#### Exercise brief:
Only these lines of the data below are wanted: the one with "Task: Click the green", the one with "You are a computer-use agent. The", and any lines between them, each repeated exactly.

------------------------------

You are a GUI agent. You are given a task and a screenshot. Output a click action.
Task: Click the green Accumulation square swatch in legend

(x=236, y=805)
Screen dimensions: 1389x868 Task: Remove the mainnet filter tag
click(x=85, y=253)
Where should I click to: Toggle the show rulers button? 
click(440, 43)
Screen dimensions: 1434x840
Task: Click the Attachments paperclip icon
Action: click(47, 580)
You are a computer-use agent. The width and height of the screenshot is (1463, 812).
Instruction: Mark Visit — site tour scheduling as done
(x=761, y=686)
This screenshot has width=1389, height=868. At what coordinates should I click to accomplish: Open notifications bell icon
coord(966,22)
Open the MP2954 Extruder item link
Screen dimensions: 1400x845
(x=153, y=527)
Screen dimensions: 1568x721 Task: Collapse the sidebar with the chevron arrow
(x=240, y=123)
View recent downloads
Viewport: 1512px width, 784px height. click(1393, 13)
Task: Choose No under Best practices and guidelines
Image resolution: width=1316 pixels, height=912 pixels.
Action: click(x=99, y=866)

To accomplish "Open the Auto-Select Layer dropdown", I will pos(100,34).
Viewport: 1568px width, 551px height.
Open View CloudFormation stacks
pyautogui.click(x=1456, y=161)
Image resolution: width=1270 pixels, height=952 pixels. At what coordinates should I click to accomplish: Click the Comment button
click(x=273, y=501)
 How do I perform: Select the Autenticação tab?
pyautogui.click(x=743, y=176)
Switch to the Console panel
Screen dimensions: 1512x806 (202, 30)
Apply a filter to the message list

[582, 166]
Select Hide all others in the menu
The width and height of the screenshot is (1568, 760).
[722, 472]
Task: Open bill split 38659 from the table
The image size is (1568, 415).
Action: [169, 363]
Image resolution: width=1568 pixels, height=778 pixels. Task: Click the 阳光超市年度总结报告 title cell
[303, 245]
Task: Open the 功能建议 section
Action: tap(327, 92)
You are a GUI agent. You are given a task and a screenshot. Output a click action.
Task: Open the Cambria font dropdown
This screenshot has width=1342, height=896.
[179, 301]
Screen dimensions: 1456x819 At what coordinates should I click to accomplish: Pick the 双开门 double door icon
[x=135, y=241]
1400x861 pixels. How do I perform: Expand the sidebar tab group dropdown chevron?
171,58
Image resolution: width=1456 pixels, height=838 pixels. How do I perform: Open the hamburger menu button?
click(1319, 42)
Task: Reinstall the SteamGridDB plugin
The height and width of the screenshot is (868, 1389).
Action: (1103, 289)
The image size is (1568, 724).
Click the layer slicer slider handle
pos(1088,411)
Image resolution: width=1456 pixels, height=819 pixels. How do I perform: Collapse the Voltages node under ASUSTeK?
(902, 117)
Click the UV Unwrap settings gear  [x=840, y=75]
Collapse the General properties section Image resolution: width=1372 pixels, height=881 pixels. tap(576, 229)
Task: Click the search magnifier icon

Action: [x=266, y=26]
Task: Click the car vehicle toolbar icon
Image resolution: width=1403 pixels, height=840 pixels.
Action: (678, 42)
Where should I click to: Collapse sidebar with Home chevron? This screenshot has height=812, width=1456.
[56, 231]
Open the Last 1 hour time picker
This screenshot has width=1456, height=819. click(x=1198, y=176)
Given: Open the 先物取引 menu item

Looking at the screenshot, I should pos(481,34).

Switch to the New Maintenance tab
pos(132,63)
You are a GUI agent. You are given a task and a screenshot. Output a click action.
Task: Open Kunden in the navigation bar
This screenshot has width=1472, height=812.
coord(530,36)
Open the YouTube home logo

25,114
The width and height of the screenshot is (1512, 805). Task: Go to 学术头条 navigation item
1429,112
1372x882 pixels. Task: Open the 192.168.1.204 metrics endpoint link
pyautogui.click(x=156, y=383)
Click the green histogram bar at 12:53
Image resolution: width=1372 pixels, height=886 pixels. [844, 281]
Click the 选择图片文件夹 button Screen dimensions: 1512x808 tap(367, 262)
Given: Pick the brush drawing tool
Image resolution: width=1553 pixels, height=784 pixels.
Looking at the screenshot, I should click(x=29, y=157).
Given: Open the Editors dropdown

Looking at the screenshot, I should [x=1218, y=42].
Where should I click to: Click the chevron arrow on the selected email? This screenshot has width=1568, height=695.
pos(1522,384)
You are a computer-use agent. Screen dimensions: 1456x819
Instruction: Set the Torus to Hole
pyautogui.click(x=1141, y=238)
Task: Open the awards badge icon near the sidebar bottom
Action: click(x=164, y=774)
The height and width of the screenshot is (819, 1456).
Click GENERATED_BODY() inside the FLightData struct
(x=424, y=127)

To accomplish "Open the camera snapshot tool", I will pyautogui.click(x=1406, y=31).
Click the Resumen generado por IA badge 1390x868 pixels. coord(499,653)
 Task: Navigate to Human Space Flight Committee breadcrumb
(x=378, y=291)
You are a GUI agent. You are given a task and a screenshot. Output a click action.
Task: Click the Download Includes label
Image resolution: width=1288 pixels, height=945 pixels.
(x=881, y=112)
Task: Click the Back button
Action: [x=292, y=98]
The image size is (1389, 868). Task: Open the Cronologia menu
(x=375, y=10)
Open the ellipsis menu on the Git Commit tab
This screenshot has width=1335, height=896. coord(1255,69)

------------------------------

#### Written solution:
Task: Click the green Accumulation square swatch in legend

(x=236, y=805)
Screen dimensions: 1389x868 Task: Remove the mainnet filter tag
click(x=85, y=253)
Where should I click to: Toggle the show rulers button? 
click(440, 43)
Screen dimensions: 1434x840
Task: Click the Attachments paperclip icon
Action: click(47, 580)
You are a computer-use agent. The width and height of the screenshot is (1463, 812).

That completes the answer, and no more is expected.